Mantan Wakil Menteri Ketenagakerjaan Immanuel Ebenezer (Noel) berharap mendapatkan amnesti dari Presiden Prabowo Subianto. Peristiwa ini memunculkan sorotan baru terhadap lemahnya fondasi hukum terkait pengampunan di Indonesia. Noel menyampaikan permintaan tersebut secara langsung saat digiring ke mobil tahanan KPK.


"Semoga Pak Prabowo memberi saya amnesti," kata Noel di Gedung Merah Putih KPK, Jumat (22/8/2025).


Namun, yang terjadi kemudian justru sebaliknya. Presiden Prabowo tak menanggapi permintaan tersebut secara terbuka, dan malah mencopot Noel dari jabatannya sebagai Wamenaker.


Dosen Hukum Pidana Universitas Nahdlatul Ulama Indonesia (Unusia) Setya Indra Arifin menyebutkan bahwa permintaan amnesti secara konstitusional memang menjadi hak Presiden. Namun, ia menyoroti adanya celah hukum yang belum terselesaikan.


“Di tengah situasi itu, ada ketidakpastian hukum terkait bagaimana sesungguhnya amnesti itu dapat diberikan, karena di aturan yang lama (1954), amnesti itu diberikan Presiden setelah mendapat nasihat dari Mahkamah Agung,” jelasnya.


Saat ini, menurutnya, Indonesia masih mengacu pada UU Darurat Nomor 11 Tahun 1954 yang belum pernah dicabut atau diperbarui. Padahal, sejak Reformasi, Pasal 14 UUD 1945 menegaskan bahwa pemberian amnesti oleh Presiden harus didahului dengan pertimbangan dari DPR, bukan Mahkamah Agung. Kondisi ini menimbulkan dualisme hukum dan ketidakpastian dalam praktiknya.


“Meskipun terdapat asas hukum Lex Posterior derogat Legi Priori (hukum baru mengesampingkan yang lama), namun tetap saja, sebaik apa pun konstitusi, secara teknis tetap membutuhkan aturan pelaksana agar dapat dilaksanakan,” lanjutnya.

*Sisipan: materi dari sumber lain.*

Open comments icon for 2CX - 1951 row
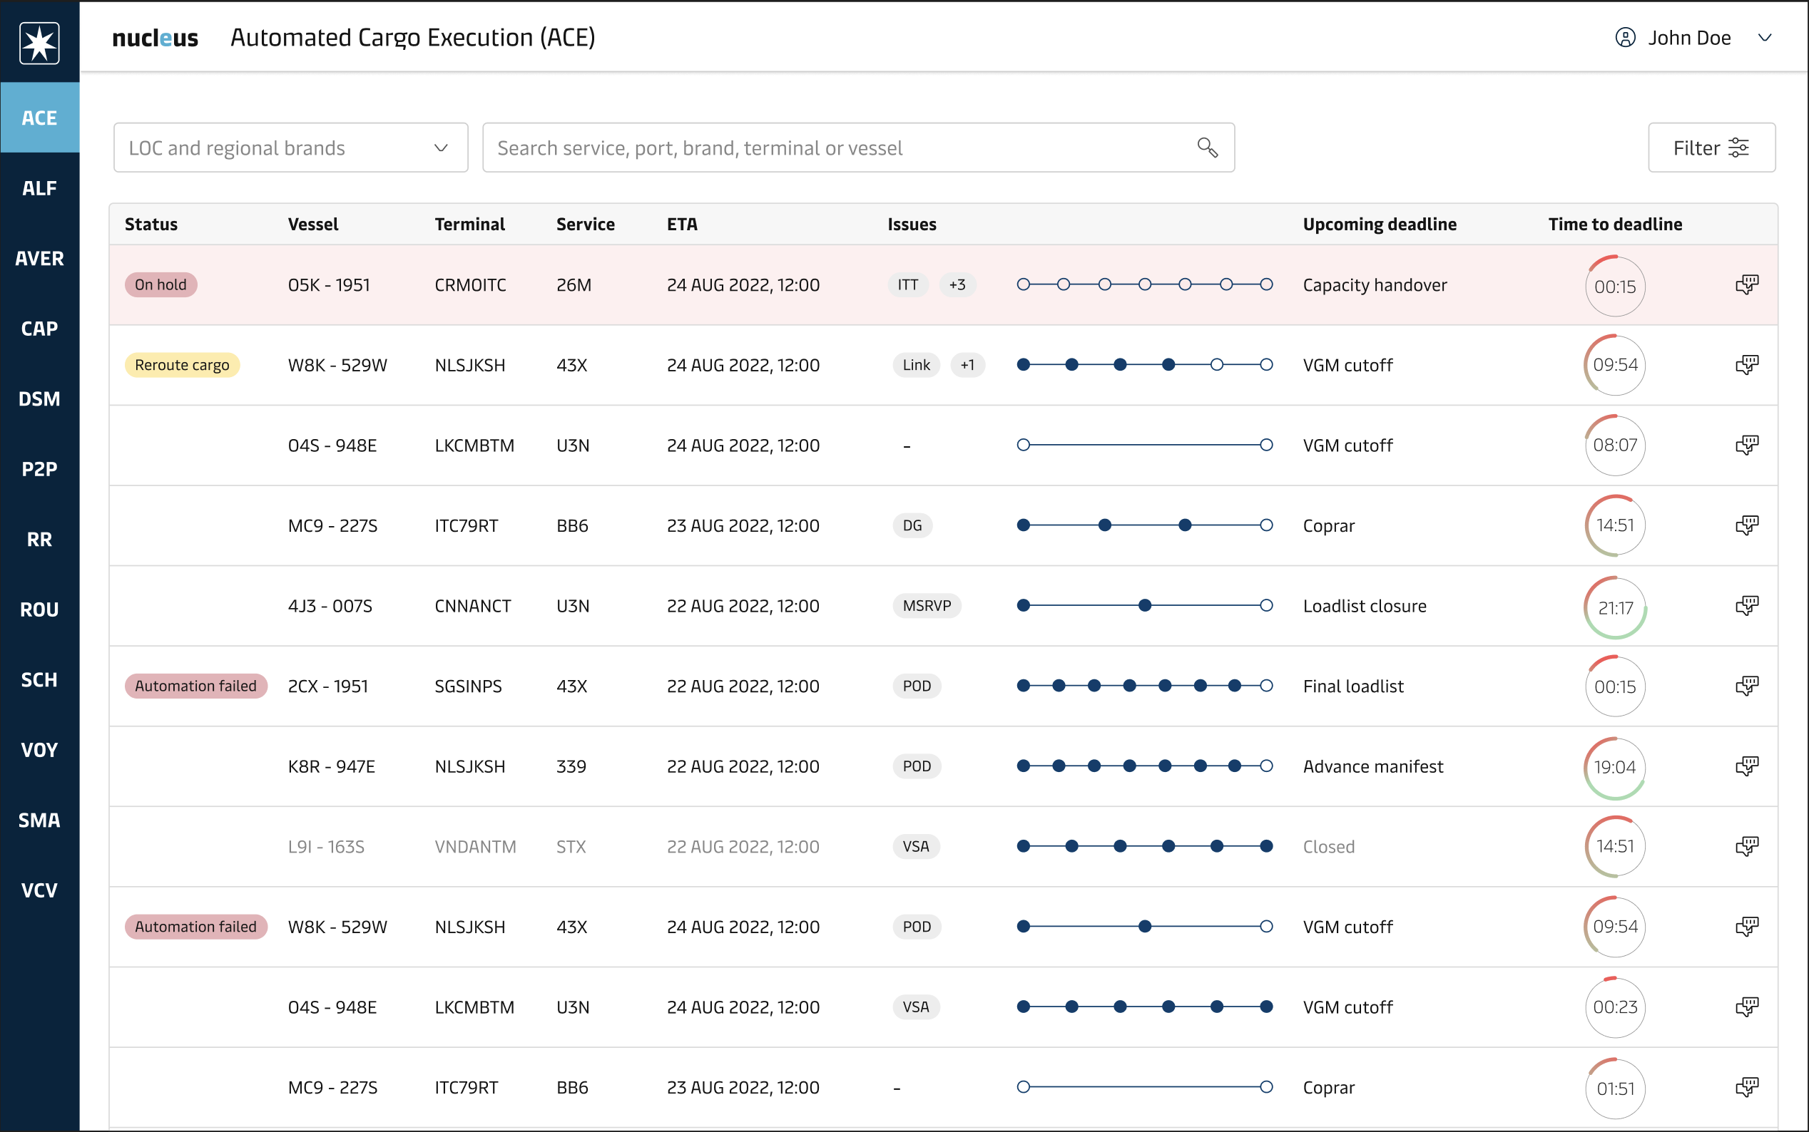The height and width of the screenshot is (1132, 1809). (1746, 686)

Tanpa kejelasan aturan teknis, imbuh Setya, hak prerogatif Presiden dalam memberikan amnesti bisa menjadi kekuasaan absolut yang tak bisa diawasi. Bahkan pertimbangan dari DPR pun, menurutnya, hanya bersifat "diperhatikan”, bukan menjadi keputusan mengikat.


“Artinya boleh iya, boleh tidak untuk dijadikan dasar dalam pemberian amnesti itu,” tegasnya.


Ia pun mengingatkan, tanpa batasan teknis yang jelas, pemberian amnesti bisa sangat subjektif, bahkan kepada pihak-pihak yang sedang tersandung kasus berat seperti korupsi.


“Jika demikian halnya, apa saja syarat atau penyebab orang dapat diberikan amnesti, sepenuhnya menjadi wewenang dan hak Presiden untuk menentukannya,” ucap Setya.